The news was that neither Omnipod nor Medtronic pumps would be available at launch as both pump manufacturers had declined to continue the partnership, having helped fund the development of Tidepool Loop.
While this is unfortunate, is it really that much of a surprise? Both partnerships were announced long before Omnipod had a working Automated Insulin Delivery (AID) system, and well before Medtronic had announced their 2nd generation AID system.
Therein lies the rub in all of this.
Two large commercial companies that have their own systems available commercially for dollars. Ultimately, a net (positive) P&L on their bottom line.
And to add to this further, both the products that these manufacturers have are tightly integrated across software and the hardware device and have had successful trials at considerable cost with good outcomes.
The statements from the pump companies are (courtesy of the Tidepool website):
So let’s break this down a bit.
It’s all about the money.
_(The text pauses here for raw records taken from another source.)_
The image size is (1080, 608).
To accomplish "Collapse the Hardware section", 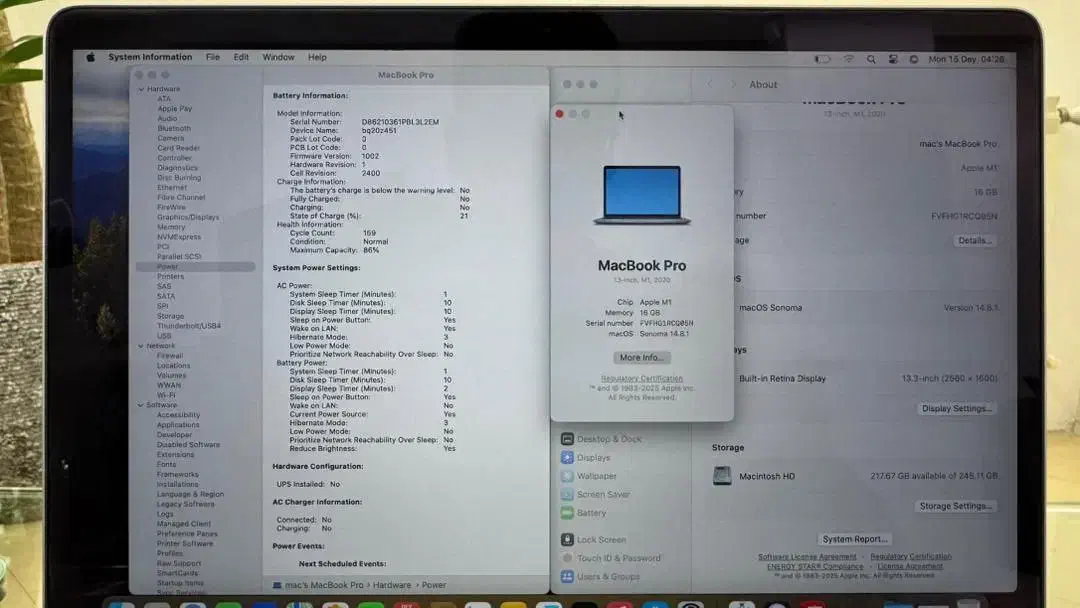I will pyautogui.click(x=142, y=88).
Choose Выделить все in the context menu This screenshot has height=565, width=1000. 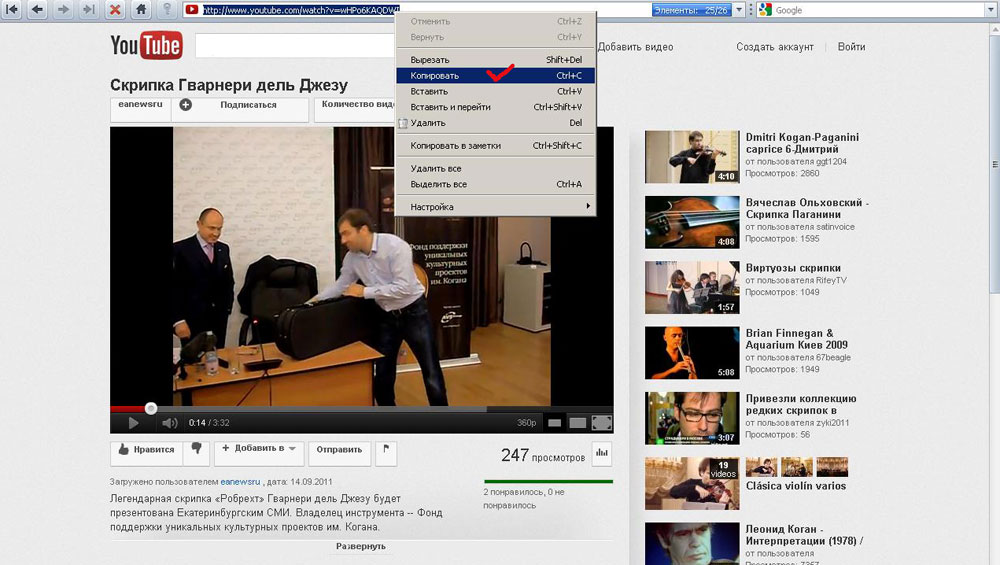438,184
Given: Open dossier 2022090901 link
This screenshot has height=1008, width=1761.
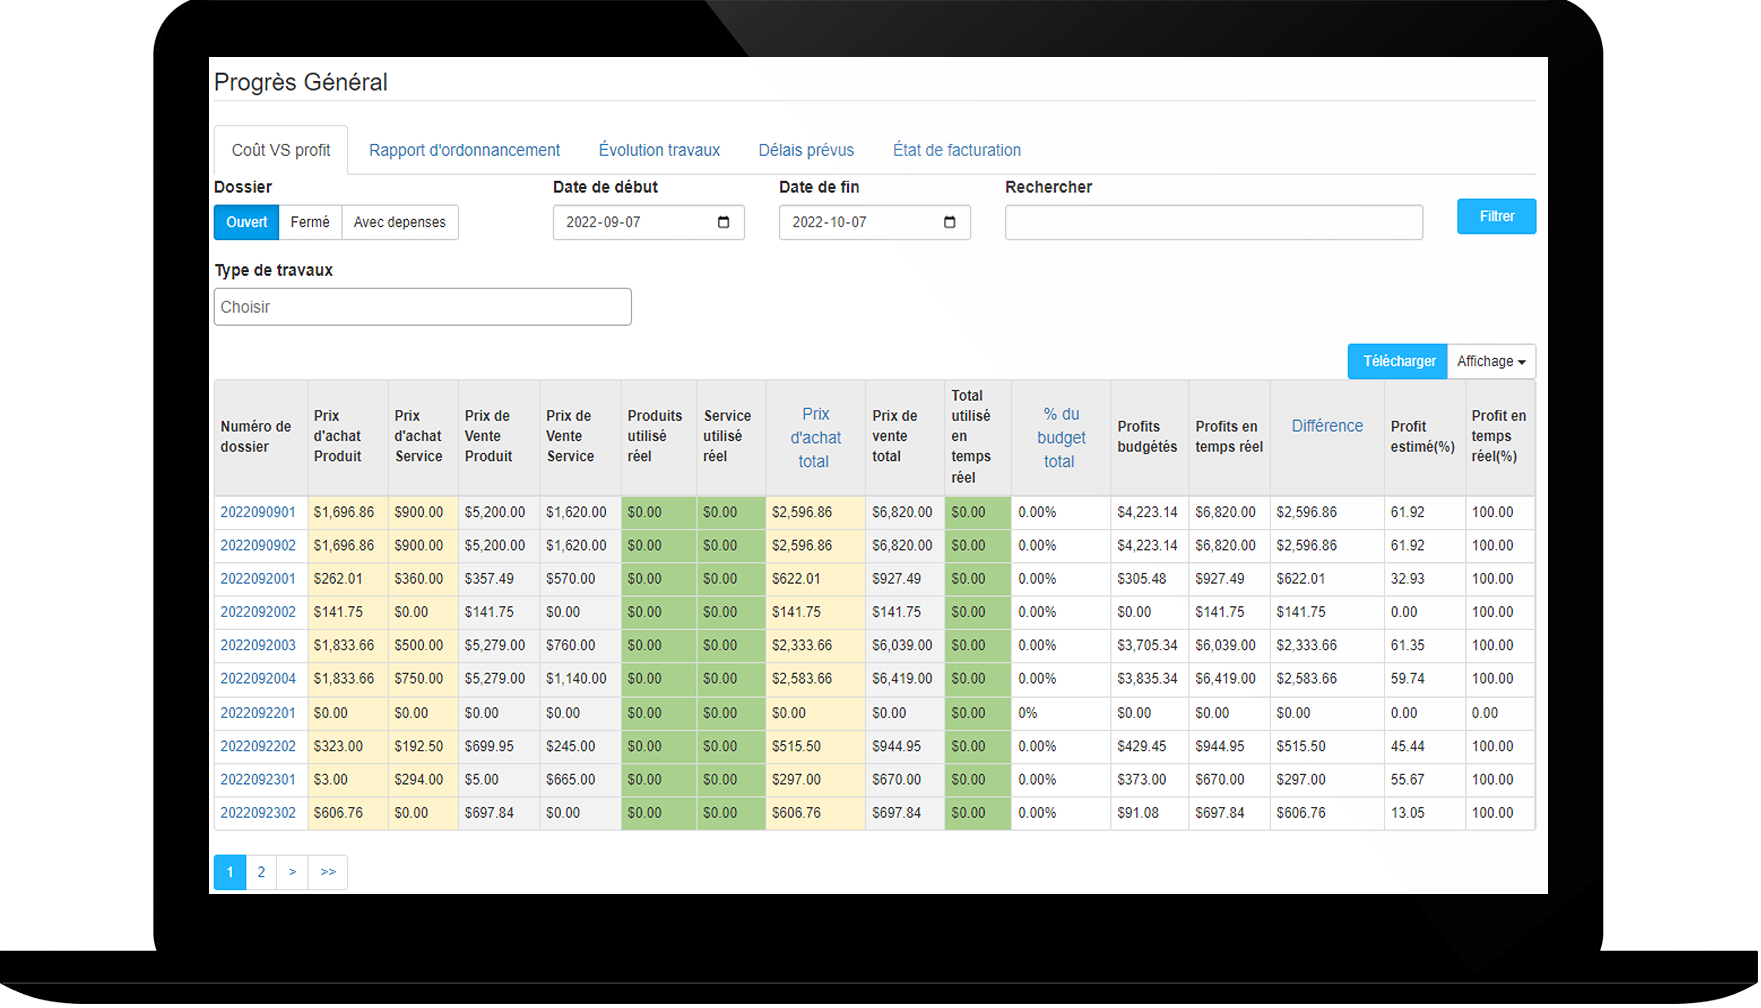Looking at the screenshot, I should [258, 512].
At the very basic level, I suspect there are two pieces to this.
The first: Don’t cannibalise sales of your own product and give away money to a third party as part of having to “pay to play” with a third party app.
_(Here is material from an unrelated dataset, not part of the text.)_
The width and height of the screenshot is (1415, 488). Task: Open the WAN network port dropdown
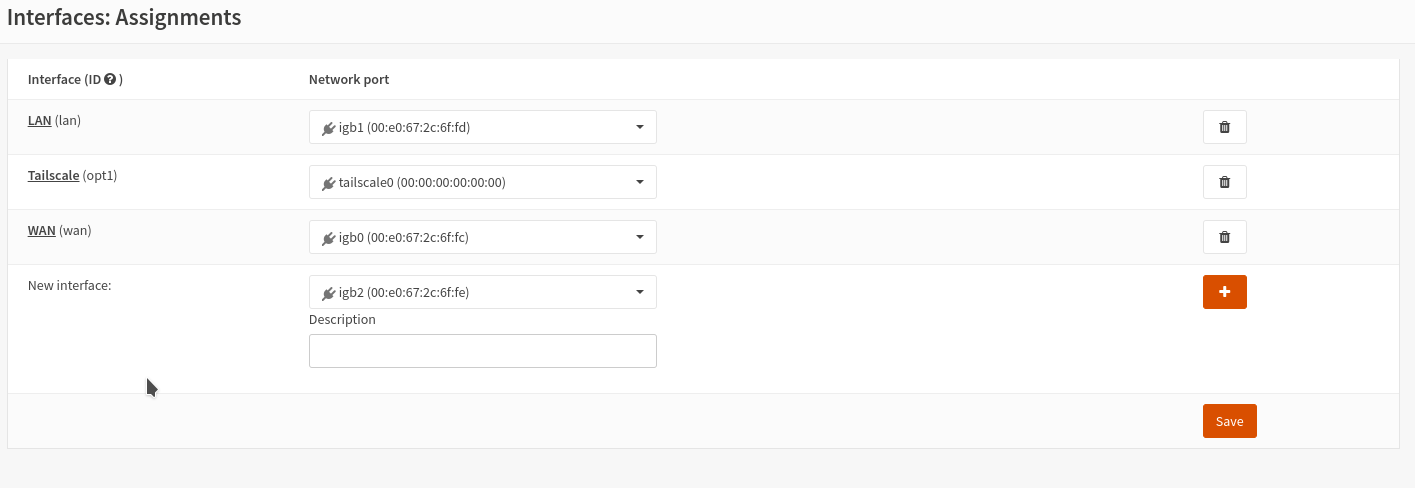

The second: Don’t increase your own costs for a perceived minimal benefit. Supporting connectivity of your own ACE pump connected to a third party app can’t come without additional support overheads, and potentially (as many in the open source AID world can verify) quite significant resource need for minimal benefit to you as a company directly.
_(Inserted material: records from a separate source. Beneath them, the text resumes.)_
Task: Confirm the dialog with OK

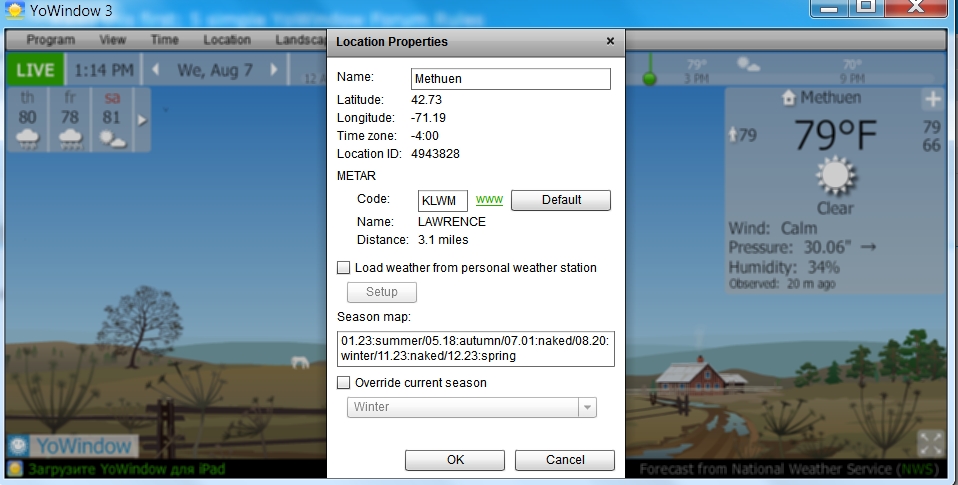Action: (455, 460)
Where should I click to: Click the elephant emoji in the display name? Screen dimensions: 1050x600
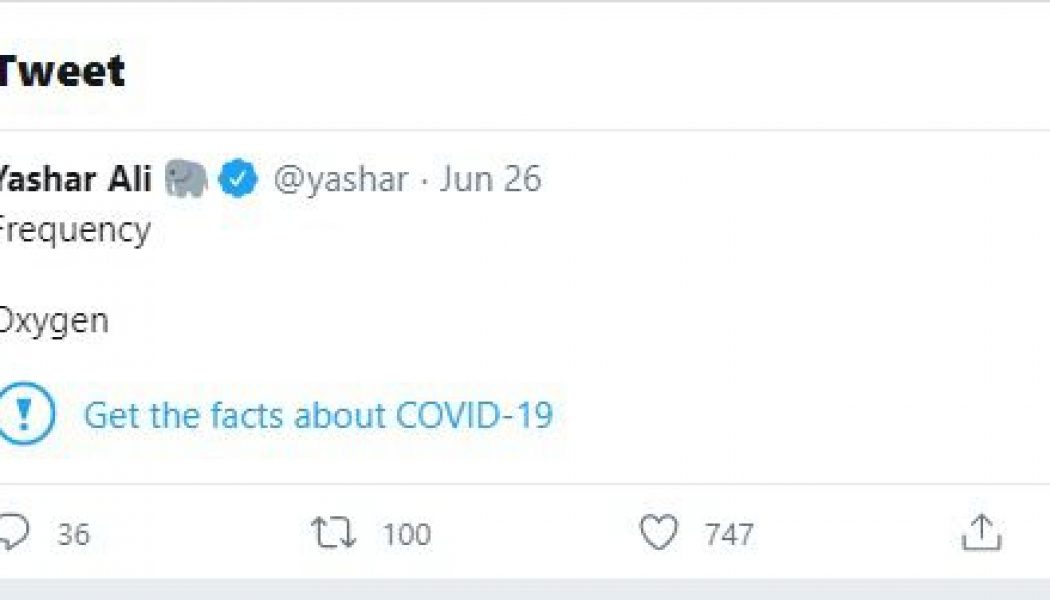point(186,178)
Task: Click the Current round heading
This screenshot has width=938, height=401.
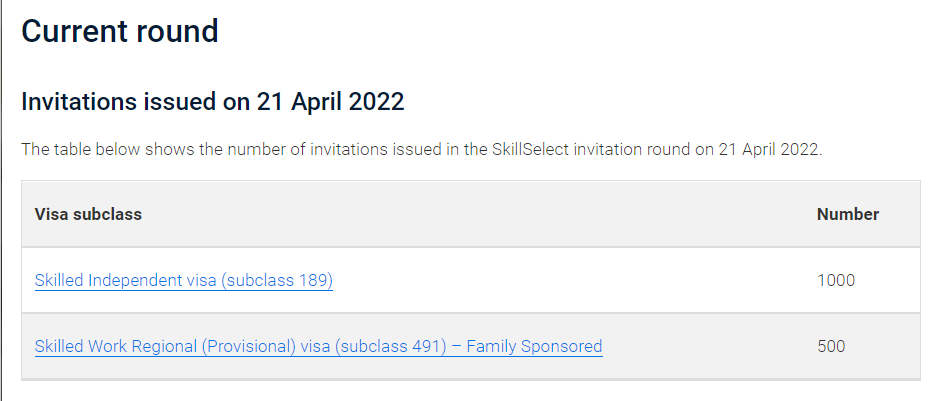Action: 120,31
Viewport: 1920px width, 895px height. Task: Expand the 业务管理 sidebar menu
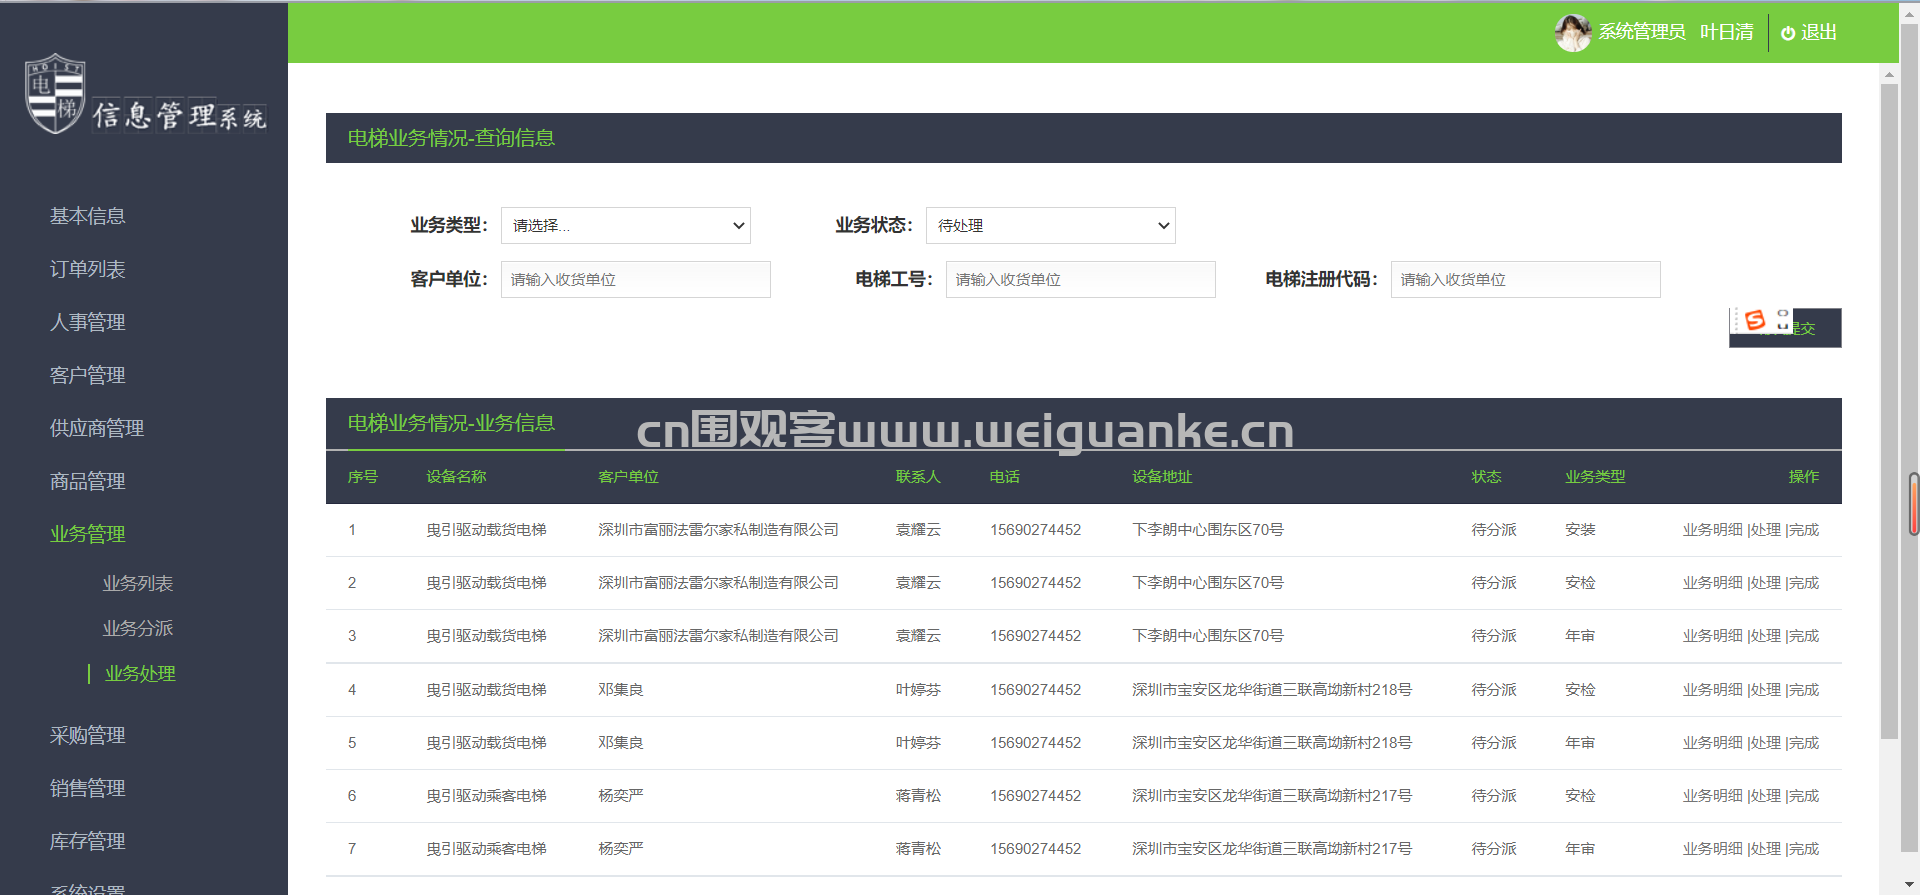click(88, 534)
This obviously completely disregards what users might think of the experience and benefot of using a commercially supported version of Loop.
The JABE Loop Observational study shows new starters on Loop increasing Time In Range from a baseline of 67% to 73%.
In comparison, Omnipod 5 went from 52.5% to 68% in children and 64.7% to 73.9% in adults and 780G studies reported a variety of outcomes, showing an improvement in TIR of between 7% and 13%, depending on study and starting community. Additionally, both these systems have a level of learning built in that adapts the system from initial user set-up.
As the director of medical devices of either of these companies, presented with any of these sets of data, and the feature set, it would be hard to confirm support for a system that you might view as not giving you much of an advantage compared to your own system, based on the clinical data. Certainly not enough to justify the added investment required from the Money section, at least.
What next for Tidepool?
It’s obviously worth mentioning that these are not the only pump manufacturers, however, the only other one with a current ACE pump is Tandem. It would seem as though they might fall into the same category as the two we’ve already mentioned.
So who else is there?
Right now, in Europe, Ypsopump has partnered with CamAPS to offer an Android phone based solution. We also know that Ypsopump had a deal with Lilly that has since fallen through, which was to distribute the Ypsopump in the US.
Could Ypsopump be seeking ACE designation and be working with Tidepool on this to broaden their integration offering?
We know that in the UK, they supply to the NHS alongside CamAPS FX, with a MyLife branded version of the app in the app store, and the cost of the pump includes the “license” for CamAPS, so there’s no explicit cost for the software to the NHS.
This might be a commercial model that would work for Tidepool Loop, where the cost of the software is, essentially, free to the end user, and hidden in the pump costs.
Other pump manufacturers?
Roche have been focused on distribution of their Solo patch pump, although the user response to it hasn’t always been positive. Could this be an option? There are rumours that Roche has been focusing on its own CGM and AID system, so that may suffer the same concerns as the other big brands here.
Secondly, Kaleido, who already partner with Diabeloop to offer AID, have recently been in the news for increasing their supply. Could they be another option that might be looking at the US market and ACE designation?
And finally, what of the Korean manufacturers? Sooil have been distributing the Dana-i in Europe for use with CamAPS FX for some time now, and EO Flow have partnered with Menarini to offer their pump in connected package in Europe (although with limited penetration so far). Could either of these be seeking ACE designation?
What we know at this stage is that Tidepool is keeping their cards close to their chest, so until something is properly inked, this all remains speculation.
Needless to say, that when the commercial launch finally takes place, I’m confident they’ll have the options they need in place.